Speech recognition systems attempt to convert the acoustic waveform that
we hear into a corresponding sequence of words and to do this accurately,
they must cope with the huge variability in the way that human speech
is produced. In simple terms, everybody speaks differently and even the
speech of the same speaker changes significantly according to the context,
emphasis, mood and acoustic environment.
To handle all of this variability, speech recognition systems use a statistical
modelling approach. Words are assumed to be composed of basic sounds such
as "ee", "eh", "p", "t", etc., called phones. Each of these sounds is
represented by a so-called "Hidden Markov Model (HMM)" which is a statistical
device capable of recording the typical way a sound is produced and the
range of variations to expect. The parameters of these HMMs are estimated
using very large acoustic databases (typically 100+ hours) which contain
examples of each sound spoken in many different contexts by many different
people.
When faced with a new and unknown utterance, a properly trained set of
phone HMMs can be used to find the sequence of sounds which were most
likely to have generated the utterance. The words spoken can then be found
by using a pronouncing dictionary to constrain this best-matching phone
sequence to correspond to actual words. Recognition can be further improved
by constraining the recognised word sequence to conform to a grammar.
These grammars are typically also statistical and are based on the probabilities
of word sequences estimated from a large text corpus.

◇ ◇ ◇ ◇

Task to complete
In the speech recognition text, what are the basic sounds that words are assumed to be made of called? Rely only on the speech recognition text above.

◇ ◇ ◇ ◇

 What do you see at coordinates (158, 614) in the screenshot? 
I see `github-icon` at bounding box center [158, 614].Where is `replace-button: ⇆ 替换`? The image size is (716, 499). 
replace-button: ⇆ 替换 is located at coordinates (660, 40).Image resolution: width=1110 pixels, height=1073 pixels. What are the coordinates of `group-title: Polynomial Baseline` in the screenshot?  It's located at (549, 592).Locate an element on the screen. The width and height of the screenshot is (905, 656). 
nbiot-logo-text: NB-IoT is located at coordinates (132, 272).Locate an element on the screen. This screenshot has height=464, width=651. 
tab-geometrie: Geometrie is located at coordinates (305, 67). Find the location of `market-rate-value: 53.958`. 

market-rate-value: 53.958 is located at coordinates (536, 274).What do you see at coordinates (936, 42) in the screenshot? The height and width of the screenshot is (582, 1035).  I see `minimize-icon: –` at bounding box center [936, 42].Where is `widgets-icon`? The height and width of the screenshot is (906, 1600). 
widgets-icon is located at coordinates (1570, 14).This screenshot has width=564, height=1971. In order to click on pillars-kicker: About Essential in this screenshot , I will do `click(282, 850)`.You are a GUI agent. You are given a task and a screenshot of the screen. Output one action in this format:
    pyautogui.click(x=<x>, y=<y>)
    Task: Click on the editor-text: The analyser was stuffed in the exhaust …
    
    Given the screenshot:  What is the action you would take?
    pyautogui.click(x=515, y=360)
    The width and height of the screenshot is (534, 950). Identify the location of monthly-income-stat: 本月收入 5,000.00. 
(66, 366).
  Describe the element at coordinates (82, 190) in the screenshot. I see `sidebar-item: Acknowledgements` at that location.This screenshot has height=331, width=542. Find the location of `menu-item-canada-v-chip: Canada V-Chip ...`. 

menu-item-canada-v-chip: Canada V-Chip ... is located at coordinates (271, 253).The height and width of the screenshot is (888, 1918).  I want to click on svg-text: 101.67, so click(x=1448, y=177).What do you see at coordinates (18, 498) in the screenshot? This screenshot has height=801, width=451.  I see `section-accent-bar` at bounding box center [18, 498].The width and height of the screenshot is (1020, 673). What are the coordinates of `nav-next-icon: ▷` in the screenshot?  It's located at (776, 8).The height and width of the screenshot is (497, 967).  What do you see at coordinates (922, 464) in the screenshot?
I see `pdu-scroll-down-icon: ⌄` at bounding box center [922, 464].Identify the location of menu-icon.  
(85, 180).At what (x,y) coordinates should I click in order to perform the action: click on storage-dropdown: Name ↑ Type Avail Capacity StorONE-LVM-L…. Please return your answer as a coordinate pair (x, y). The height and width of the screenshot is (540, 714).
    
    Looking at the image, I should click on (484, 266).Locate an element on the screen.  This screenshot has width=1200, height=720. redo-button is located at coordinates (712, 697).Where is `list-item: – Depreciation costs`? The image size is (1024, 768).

◇ ◇ ◇ ◇

Exercise answer
Phones.